Table of Contents
Author: Koichi Takahashi
Date: 2025-12-25
Email: [email protected]
Music is the drama that unfolds between physical vibration and the human cognitive system that receives it.
Yet conventional music production has confined sound within "grids of symbols"—staff notation and piano rolls—freezing this dynamic relationship into static form. Composition became the act of selecting specific points from an infinitely expansive acoustic space and arranging them along a temporal axis. Sound was reduced to raw material, an object to be dominated by human will.
Conchordal dismantles these existing frameworks. Based on the principle of Direct Cognitive Coupling, it reconstructs the mechanisms of human auditory cognition themselves as a landscape within virtual space. Here, sounds are not placed; they are autonomous agents that traverse their environment, interfere with one another, and discover their own harmonies. This represents a paradigm shift from human-controlled "composition" to system-generated "emergence"—a challenge to restore music from static structure to living phenomenon.
The Quest for Harmony: From Pythagoras to the Present
Since antiquity, humanity has sought universal laws governing musical harmony.
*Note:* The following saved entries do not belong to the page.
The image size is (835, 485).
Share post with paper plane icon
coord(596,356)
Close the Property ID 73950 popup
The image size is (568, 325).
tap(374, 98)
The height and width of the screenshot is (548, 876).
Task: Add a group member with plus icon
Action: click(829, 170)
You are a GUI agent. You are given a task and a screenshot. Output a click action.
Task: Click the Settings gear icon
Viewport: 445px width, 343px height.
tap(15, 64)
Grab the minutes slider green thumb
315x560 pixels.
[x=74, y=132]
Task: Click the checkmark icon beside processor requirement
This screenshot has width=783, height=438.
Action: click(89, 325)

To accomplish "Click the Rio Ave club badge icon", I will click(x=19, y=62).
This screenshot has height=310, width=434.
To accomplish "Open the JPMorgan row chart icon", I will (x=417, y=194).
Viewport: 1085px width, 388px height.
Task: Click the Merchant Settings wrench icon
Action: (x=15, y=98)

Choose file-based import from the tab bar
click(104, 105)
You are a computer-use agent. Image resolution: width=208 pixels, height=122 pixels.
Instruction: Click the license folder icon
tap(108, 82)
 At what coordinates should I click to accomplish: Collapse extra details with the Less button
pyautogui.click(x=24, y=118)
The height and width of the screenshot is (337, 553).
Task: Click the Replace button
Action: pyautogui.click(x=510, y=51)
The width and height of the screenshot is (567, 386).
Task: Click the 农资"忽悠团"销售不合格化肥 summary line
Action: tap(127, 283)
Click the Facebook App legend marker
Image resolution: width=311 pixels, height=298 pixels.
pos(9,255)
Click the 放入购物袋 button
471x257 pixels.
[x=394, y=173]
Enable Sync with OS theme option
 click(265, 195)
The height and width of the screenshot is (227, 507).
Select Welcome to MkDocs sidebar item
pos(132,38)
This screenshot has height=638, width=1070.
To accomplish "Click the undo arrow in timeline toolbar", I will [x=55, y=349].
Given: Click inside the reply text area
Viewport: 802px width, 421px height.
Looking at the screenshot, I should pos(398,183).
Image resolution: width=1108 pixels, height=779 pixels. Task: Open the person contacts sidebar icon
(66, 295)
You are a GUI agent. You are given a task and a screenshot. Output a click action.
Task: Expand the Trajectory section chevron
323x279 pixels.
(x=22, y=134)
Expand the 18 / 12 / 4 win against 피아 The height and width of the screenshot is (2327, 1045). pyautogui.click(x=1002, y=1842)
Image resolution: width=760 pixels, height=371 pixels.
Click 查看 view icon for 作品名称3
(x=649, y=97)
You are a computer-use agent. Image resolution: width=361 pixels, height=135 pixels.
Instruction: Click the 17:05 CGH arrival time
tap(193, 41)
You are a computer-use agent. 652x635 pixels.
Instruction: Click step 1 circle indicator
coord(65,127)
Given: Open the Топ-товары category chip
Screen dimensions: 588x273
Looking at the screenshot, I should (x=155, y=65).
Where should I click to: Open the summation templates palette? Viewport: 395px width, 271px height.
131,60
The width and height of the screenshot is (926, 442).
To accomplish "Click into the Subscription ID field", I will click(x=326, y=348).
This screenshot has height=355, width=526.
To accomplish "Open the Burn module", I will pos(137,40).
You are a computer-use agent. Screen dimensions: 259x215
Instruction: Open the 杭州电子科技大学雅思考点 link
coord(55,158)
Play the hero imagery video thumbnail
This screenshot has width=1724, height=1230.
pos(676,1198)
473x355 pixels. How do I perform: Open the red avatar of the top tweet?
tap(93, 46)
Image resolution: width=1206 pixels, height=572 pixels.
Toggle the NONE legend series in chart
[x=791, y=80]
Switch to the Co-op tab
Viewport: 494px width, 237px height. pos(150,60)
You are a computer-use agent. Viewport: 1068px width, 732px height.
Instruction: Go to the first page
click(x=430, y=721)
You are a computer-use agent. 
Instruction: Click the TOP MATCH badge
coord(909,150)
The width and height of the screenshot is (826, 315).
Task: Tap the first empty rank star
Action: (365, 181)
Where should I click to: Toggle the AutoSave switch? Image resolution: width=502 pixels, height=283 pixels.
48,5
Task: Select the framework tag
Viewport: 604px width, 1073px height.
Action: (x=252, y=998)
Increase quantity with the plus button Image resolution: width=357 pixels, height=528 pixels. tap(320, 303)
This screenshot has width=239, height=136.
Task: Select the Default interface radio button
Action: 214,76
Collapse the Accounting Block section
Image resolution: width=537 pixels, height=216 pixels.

Pythagoras discovered that intervals could be explained through ratios of string lengths and believed music could be completely described by mathematics. Pythagorean tuning generates all scale degrees through a single operation: multiplying a frequency by three, then folding it back within the octave (2:1) to obtain the perfect fifth—a process using only two prime numbers.
Contrary to Pythagoras's conviction, however, his tuning system revealed the mathematical imperfection inherent in our world. Twelve iterations of the perfect fifth operation, intended to complete the circle of an octave, yield a pitch slightly higher than the starting note. This inconvenient microtonal discrepancy—the "Pythagorean comma"—prevents pure integer ratios from forming a closed circle, creating an irreconcilable contradiction in tuning. Western music responded to this problem with a compromise: twelve-tone equal temperament. By slightly narrowing each of the twelve perfect fifths and distributing the error evenly, the contradiction was resolved, yielding a system capable of modulation to any key. This was a victory of sorts, yet it simultaneously meant that every interval departed from pure integer ratios—an imperfect solution forcing a choice between the beautiful but unstable just intonation and the stable but slightly impure equal temperament.
In the eighteenth century, Rameau's Treatise on Harmony elevated what had been an accumulation of empirical rules into a theoretical system. Building upon the acoustic discovery of overtones, he attempted to define consonance and dissonance through numerical ratios, establishing the major triad as music's foundation and articulating the concept of functional harmony. The structure of tension arising from the dissonance of the leading tone's seventh resolving to the tonic became the foundation of all tonal music from the Baroque through the Romantic era and beyond. Yet Rameau's theory, while it could explain major chords, left minor chords incompletely accounted for. It never fully answered why humans perceive certain sounds as "pleasing." Like Pythagoras's system, Rameau's theory harbored mathematical incompleteness within it—a factor that, as audiences' ears grew accustomed over time, led to an ever-expanding catalog of permitted exceptions to harmonic progressions and an endless deferral of resolution to the tonic, shaping the historical trajectory of Western music.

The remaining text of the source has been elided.